PROVIDED TEXT:

====================

Jet Box baseball began in the early spring
of 1969 as the brainchild of me, Jim Corte, and my uncle,
Lou Zardus, owner of Jet Box Company. Lou played baseball
for Pepsi Cola in the 1950s and played 2nd base for Jet Box
in 1969. Lou authorized $5,000 for the season and I put Jet
Box into the Detroit Baseball Federation Class B. I was 22
years young.
Reuniting
my Notre Dame High Scholl and sandlot ballplayer friends
from the 1960s, The players forming the core of our first
JET BOX Baseball Team were
catcher/infielder Rich Loria, catcher/outfielder Chris
Hacias, infielders Randy Lamprides, John Kuhr, Mike Boccia
(who played in 1999 and hit a HR at age 52), outfielder/pitcher John
Fayad, outfielders Mike Schuette, Jim Corte, and 1st
baseman/pitcher Gary Geister.
Tryouts at high school fields
on Detroit's east side and recruitment by my core ballplayers
rounded out the JET BOX team.
Opening day
was May 14, 1969 against Vinewood Mfg. Former U of M captain, Marlin
Pemberton, pitched a great game and Jet Box recorded our 1st
win.
We used wood bats and pitchers batted. Our uniforms
were navy blue pinstripe with sleeveless jerseys. Our
jackets were navy blue windbreakers with Jets on the back.
Why navy blue? Because it was stocked, not custom.
Our
win/loss record was 10 and 10. In 1969, Jet Box got a
taste of Class A playing a three game ITM invitational. We
lost all three, but next season, 1970, we moved into Class A
forever.

====================

COLLECTED DATA:

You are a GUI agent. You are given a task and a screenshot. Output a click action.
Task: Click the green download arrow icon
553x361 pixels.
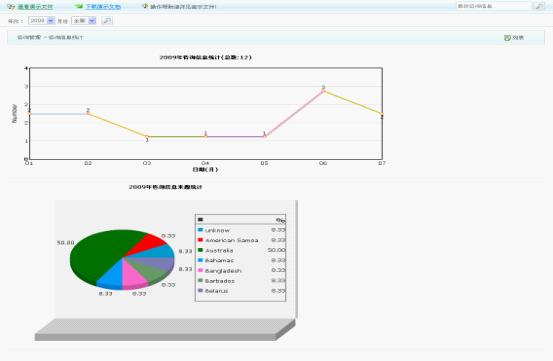click(79, 6)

====================

In the Jet Box baseball history, what reason is given for the team's navy blue uniforms?

Navy blue was stocked, not custom.